The survivors who participated in this production report absolute joy, friendship, pride, and hope. Despite the terrifying world they lived in, they were able to band together to make theatre, and it enriched and inspired their lives.
I am blessed to be free to be who I am, to practice any religion I choose, not to be ashamed of my heritage, free to travel and create and spend time with people I love. Life is something to be cherished and never squandered.
the group at Terezin
Sunday, September 27, 2009
fall break/yom kippur
a balloon flower for a young fan
Wenceslas Square was as bustling as ever, and above is a band that played medieval European songs to the cheers and tips of tourists. (Note the McDonalds golden arches in a banner above their heads). It's amazing to read about the communism that was once here, and see it replaced by such vibrant capitalism, for better or worse. During the communist regime, bands were commissioned by the government to ressurect folk tunes and create a national pride through cultural "authenticity" (in fact, they were also commissioned to write "folk" songs about the greatness of communism, and modern farming and working songs that would never be sung by the farmer or the worker and would simply be used as propaganda). Now, the culture and the music are capitalist products, bait for tourists looking for something Czech.
The longer I stay, the more I'm able to avoid what it is obviously manufactured, and get closer to the heart of the actual people. I'm making Czech friends who show me restaurants and clubs and exhibitions that are for the people who live here, living examples of a culture, not just something designed for tourist expectations. My lack of Czech language is hard, though -- the second I struggle, the other person usually switches to English, and I feel a palpable lack not being able to communicate in the native language of the country.
But it's made me realize that often, less is more -- I asked a woman in the thrift store if the dress was too small for me (in Czech) and she responded in Czech that it was small, but fit me well. I don't think she knows how much her smile and simple compliment brightened my day -- proof that I could communicate, even simply. Another thing I often ask is the name of someone's dog (and dogs are everywhere here, especially big dogs, even on public transport) -- which often launches into petting the dog, smiling at the owner, a totally mundane interaction that feels like magic.
there is probably a joke about communism here
I sat by the Vltava River on Saturday, trying to read and write, appreciating the last stretch of sunshine before the cold autumn.
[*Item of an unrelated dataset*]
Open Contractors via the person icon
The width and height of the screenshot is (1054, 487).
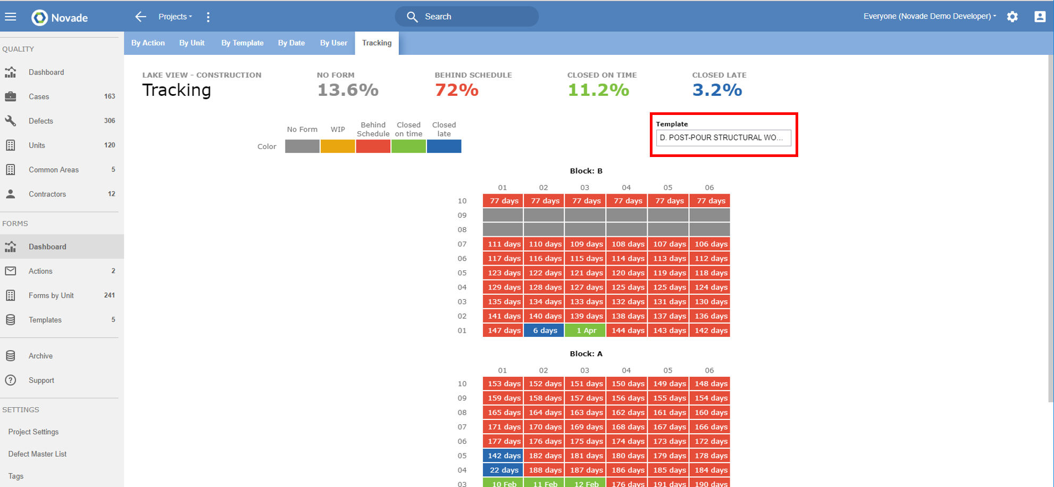click(x=11, y=194)
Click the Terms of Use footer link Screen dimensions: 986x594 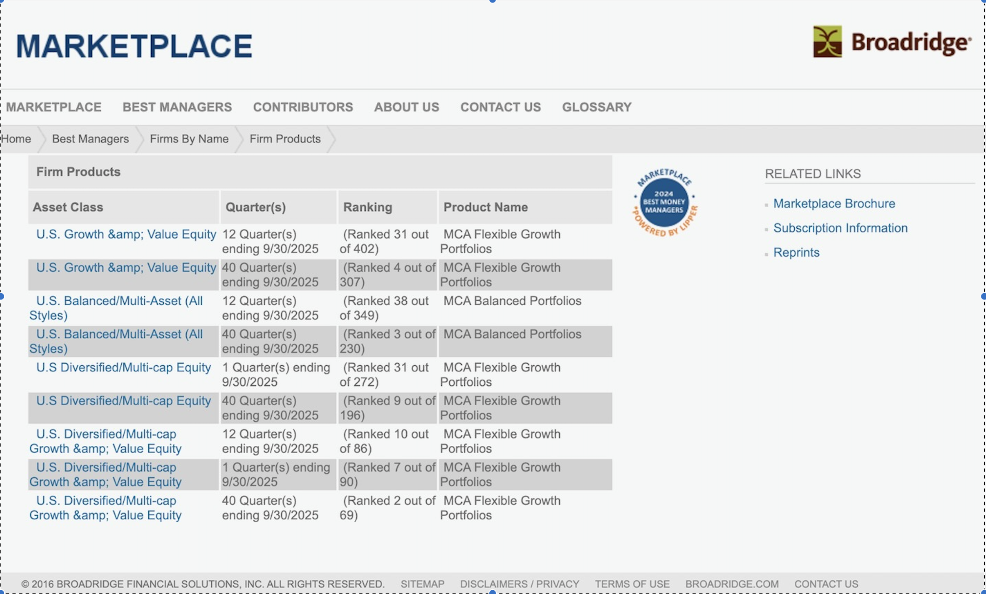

I watched a lot of young families, throwing bread at the swans. The swans really get up in your face -- they expect to be fed. One got so close to me I figured he was sick of bread and was hungry for human flesh.
I found two vegetarian restaurants this weekend, and found familiar hippie vegans -- tattoos, dyed hair, snark -- and enjoyed being able to eat everything.
it may not look like much, but everything on this plate was indescribably delicious. also pictured: pretentious book
And now I'm not eating. Yom Kippur, and my final meal before the fast was a fried cheese sandwich. Delicious.
I should be taking this time to deeply consider my year and my life, and my goals for the upcoming year. I guess right now I just feel guided by optimism. Not every day is flashy and glorious, not everything is perfect, but every day brings with it beauty, and I try to see beauty in everything.